Allan Capron Houser
b. 1914, Apache, Oklahoma - d. 1994, Santa Fe, New MexicoAllan Capron Houser, also known as Haozous, or “The Sound of Pulling Roots,” was a Chiricahua Apache painter and sculptor. He was born in Oklahoma and trained in New Mexico at the Santa Fe Indian School from 1934 to 1937. In 1938, the federal government commissioned Houser to paint two murals for the Indian Arts and Crafts Shop at the Department of the Interior building in Washington, D.C. One year later, he was invited back to create a series of murals for the eighth floor penthouse together with Navajo painter Gerald Nailor, Potawatomi artist Woody Crumbo, and Zia Pueblo painter Velino Herrera.

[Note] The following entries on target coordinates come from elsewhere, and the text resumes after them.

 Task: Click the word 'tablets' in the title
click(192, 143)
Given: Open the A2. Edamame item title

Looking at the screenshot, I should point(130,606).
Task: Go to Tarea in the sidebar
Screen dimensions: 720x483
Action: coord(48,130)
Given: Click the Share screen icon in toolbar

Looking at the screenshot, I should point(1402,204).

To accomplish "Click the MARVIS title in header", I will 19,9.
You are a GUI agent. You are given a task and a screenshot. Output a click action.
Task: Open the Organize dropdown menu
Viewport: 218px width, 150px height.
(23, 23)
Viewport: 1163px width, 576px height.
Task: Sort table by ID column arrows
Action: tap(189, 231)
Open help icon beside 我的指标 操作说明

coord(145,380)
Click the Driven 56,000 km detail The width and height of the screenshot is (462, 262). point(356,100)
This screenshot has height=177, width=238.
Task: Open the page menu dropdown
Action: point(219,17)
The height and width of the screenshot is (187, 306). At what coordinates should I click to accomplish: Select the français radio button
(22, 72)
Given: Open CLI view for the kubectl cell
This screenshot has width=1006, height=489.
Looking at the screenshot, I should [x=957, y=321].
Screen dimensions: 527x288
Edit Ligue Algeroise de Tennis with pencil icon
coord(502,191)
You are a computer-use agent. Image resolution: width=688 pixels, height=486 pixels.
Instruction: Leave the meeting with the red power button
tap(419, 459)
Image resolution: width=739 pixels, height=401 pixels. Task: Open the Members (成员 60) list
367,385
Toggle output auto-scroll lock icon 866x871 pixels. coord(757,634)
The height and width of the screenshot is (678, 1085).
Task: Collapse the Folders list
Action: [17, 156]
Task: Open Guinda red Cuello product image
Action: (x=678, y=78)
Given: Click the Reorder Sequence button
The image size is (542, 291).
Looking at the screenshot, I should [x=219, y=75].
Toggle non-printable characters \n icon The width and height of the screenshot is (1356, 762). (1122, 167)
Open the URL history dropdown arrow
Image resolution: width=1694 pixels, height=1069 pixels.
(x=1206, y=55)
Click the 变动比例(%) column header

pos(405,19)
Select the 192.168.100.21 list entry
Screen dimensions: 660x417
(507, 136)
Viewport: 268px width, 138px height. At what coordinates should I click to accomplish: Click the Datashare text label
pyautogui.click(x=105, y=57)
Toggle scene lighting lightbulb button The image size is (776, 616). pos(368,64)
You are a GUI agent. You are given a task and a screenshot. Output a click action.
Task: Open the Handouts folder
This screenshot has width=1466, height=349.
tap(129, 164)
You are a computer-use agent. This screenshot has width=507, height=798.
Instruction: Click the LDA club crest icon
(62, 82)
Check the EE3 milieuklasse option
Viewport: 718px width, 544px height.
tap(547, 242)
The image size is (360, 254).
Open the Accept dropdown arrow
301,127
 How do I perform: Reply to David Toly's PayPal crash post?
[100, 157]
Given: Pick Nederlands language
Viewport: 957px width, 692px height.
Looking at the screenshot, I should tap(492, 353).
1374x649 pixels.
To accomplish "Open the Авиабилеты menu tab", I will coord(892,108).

Houser exhibited at the 1939 New York World’s Fair, before returning to Oklahoma, where he started to sculpt in wood and stone. In 1948, he completed an important commission in Carrara marble titled Comrade in Mourning for the Haskell Institute in Lawrence, Kansas. In 1949, he received a Guggenheim Fellowship, and from 1952 to 1962, he taught art at the Intermountain Indian School in Brigham, Utah. During this time, he created illustrations for seven children’s books. In 1962, he was invited to teach at the Institute of American Indian Arts in Santa Fe, New Mexico, where he headed the sculpture department for thirteen years. After retirement, he entered the most prolific stage of his career creating sculptures depicting Native subject matter in an abstract language. Two years before his death in 1994, Houser received the National Medal of Arts from President George H. W. Bush, becoming the first Native American artist to receive the award.